Fleet Management in Confluent for Kubernetes Blueprints

In Confluent for Kubernetes (CFK) Blueprints, fleet management is a process for managing and monitoring cluster functions such as security, configuration, and monitoring collectively for a set of Confluent Platform clusters in a centralized manner. This topic describes how fleet management works in CFK Blueprints.

When your ConfluentPlatformBlueprint or ClusterClass resource changes, CFK Blueprints automatically detects the changes. However, the rolling of the cluster resources is based on whether the existing clusters are in a running state or not:

  • If the existing cluster is not in a running state, the changes will be automatic and no user intervention is required.

  • If the existing cluster is in a running state, you have to manually intervene by applying the force-roll annotation to the clusters.

    Changes in the Confluent component classes, such as KafkaClusterClass or ConnectClusterClass, do not require a user intervention as CFK Blueprints internally signals all the clusters to reconcile. But the ConfluentPlatformBlueprint CR has other configurations that may require a manual roll when changed.

    Each cluster has a condition that gives an indication if there is any drift between the existing Blueprint or class. For example:

    lastTransitionTime: "2023-03-16T15:19:04Z"
    lastUpdateTime: "2023-03-16T21:17:26Z"
    message: no blueprint or class generation mismatch
    reason: ReconcileSkipped
    status: "True”
    type: cpc.platform.confluent.io/skip-reconcile
    

Below describes impacts of resource changes on the existing cluster managed by CFK Blueprints.

CredentialStoreConfig resource
If the spec.kubernetes.autoRoll field is set to false in the CredentialStoreConfig CR, user intervention is required. You need to apply the force-roll annotation to the cluster deployment CR that uses the CredentialStoreConfig CR.
CertificateStoreConfig resource

Force roll

To force-roll a Confluent Platform cluster, apply the annotation to the cluster as below:

kubectl annotate <CR type> <CR name> -n <namespace> \
  cpc.platform.confluent.io/force-roll=”true” \
  --overwrite

<cluster type> is one of kafkacluster, zookeepercluster, controlcentercluster, ksqldcluster, schemaregistrycluster, connectcluster, or kafkarestproxycluster.

Manual reconcile

You can add the force-reconcile annotation to force the control loop to generate the desired state. This feature force-updates current internal resources managed by CFK Blueprints to align with the desired state. This annotation works for all the CFK Blueprints CRs.

kubectl annotate <CFK Blueprint CR type> <CFK Blueprint CR name> \
  cpc.platform.confluent.io/force-reconcile=true --overwrite

Block reconcile

You can add the block-reconcile annotation to block the changes on the cluster. This helps especially in the debugging scenario. Any changes on the cluster resource will be ignored. The roper condition will be added to the cluster status resource.
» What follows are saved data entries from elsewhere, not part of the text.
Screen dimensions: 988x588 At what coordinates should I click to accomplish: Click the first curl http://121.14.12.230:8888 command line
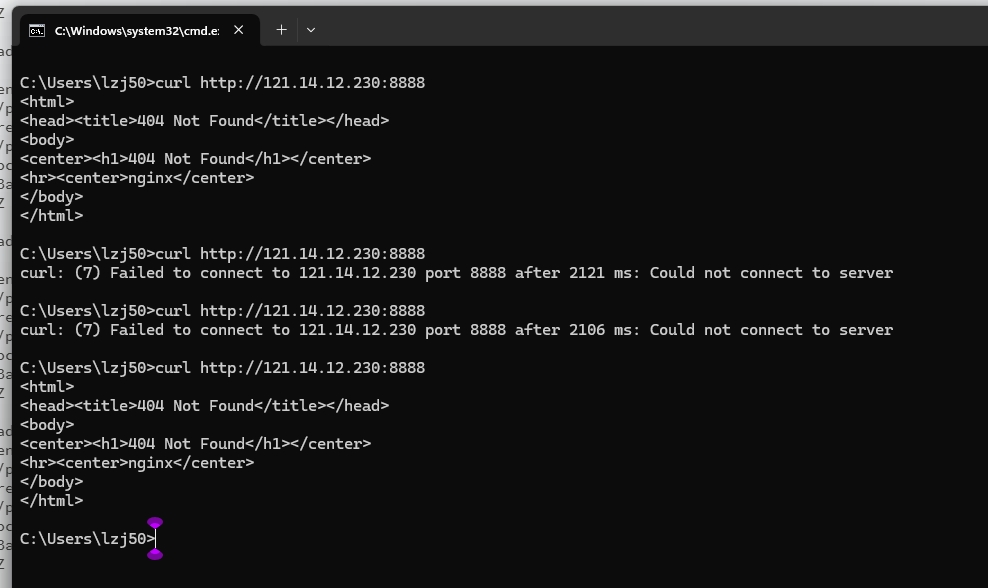[222, 83]
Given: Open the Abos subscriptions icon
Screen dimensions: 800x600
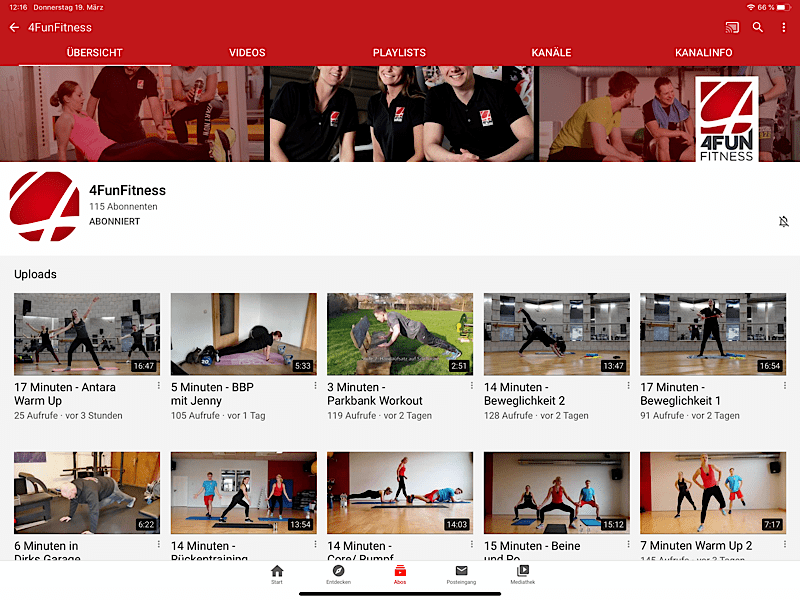Looking at the screenshot, I should click(x=400, y=574).
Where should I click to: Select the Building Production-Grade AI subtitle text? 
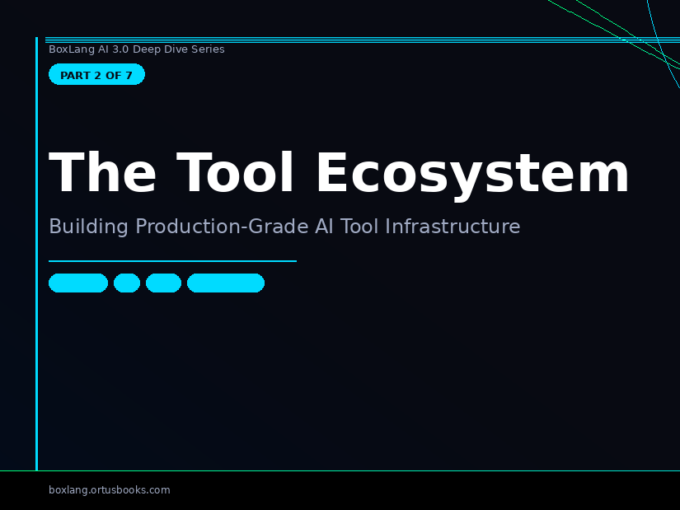point(284,227)
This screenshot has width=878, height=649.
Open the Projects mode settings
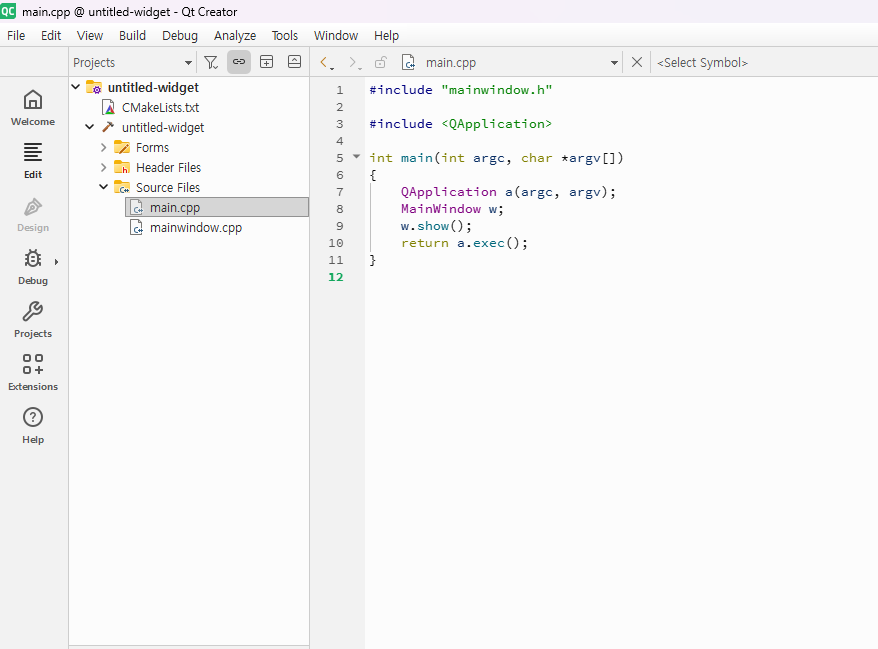(x=33, y=319)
kubectl annotate <CFK Blueprint CR type> <CFK Blueprint CR name> \
  cpc.platform.confluent.io/block-reconcile=true --overwrite

Known gaps

  • Because there is no dependency management across Confluent Platform components, some clusters will go into crash loopback for some transition period if the Confluent Platform components that they have dependency on are updating.

    If automation doesn’t work for some reason, you can pass force-roll annotation to trigger an update.

    kubectl annotate <CR type> <CR name> -n <namespace> \
      cpc.platform.confluent.io/force-roll=”true” \
      --overwrite
    
  • Certificate renewal for auto-generated CA is not supported.

    Provide your own CA, or let CFK Blueprints manage the renewal duration which defaults to 5 years.